● PROBLEM: Print the lines that run from the line with "You are a GUI" to the line with "Screen dimensions: 1494x812", keeping both end lines, exactly as they appear in the entries below, and nothing else.

● INPUT FOR THIS TASK:
Segment Open

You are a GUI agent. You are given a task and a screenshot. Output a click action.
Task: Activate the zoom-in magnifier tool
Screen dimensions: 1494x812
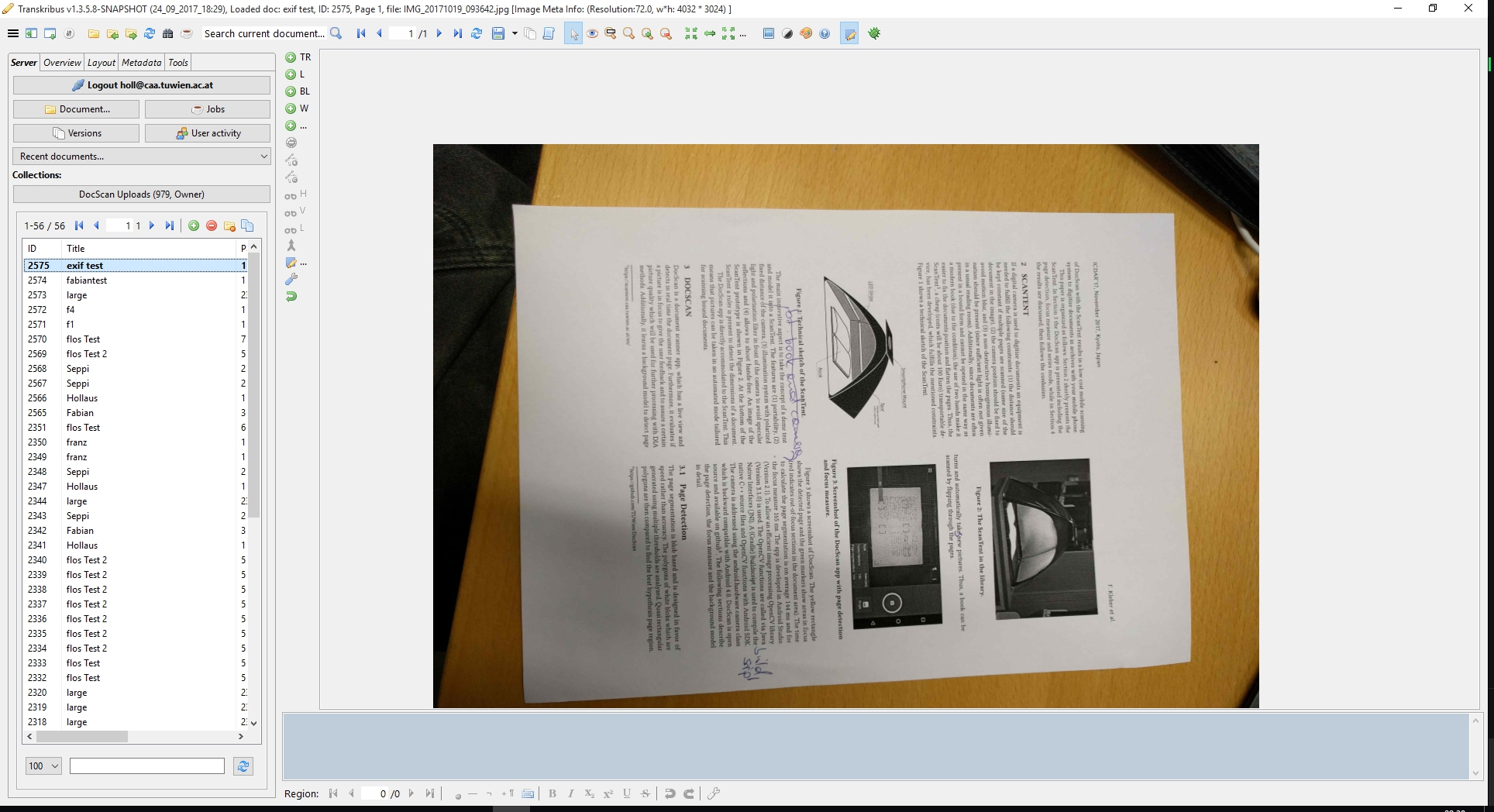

Segment Closed
Segment Open

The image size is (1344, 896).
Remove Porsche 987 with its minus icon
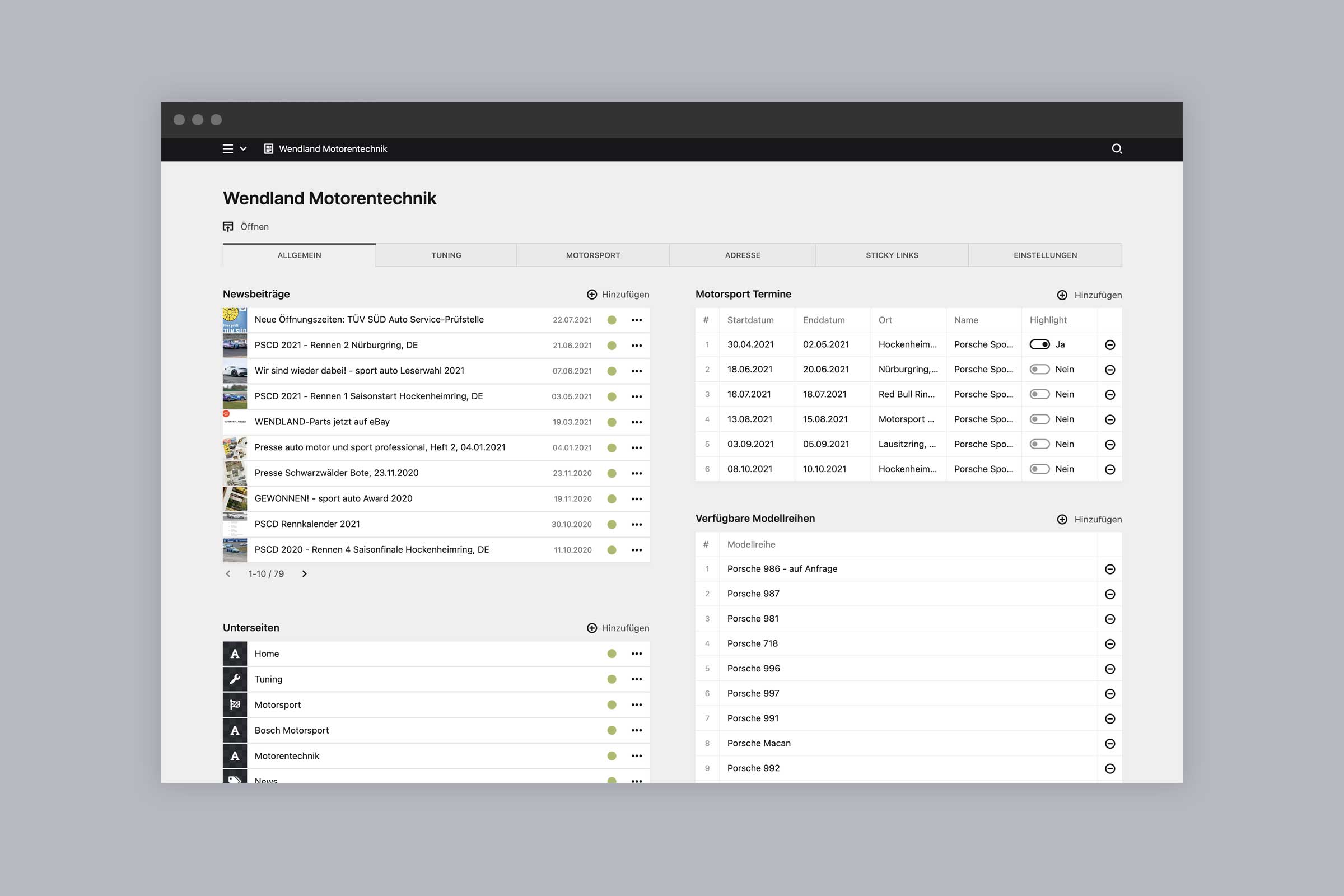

Segment Closed

● ANSWER TO THE PROBLEM:
You are a GUI agent. You are given a task and a screenshot. Output a click action.
Task: Activate the zoom-in magnifier tool
Screen dimensions: 1494x812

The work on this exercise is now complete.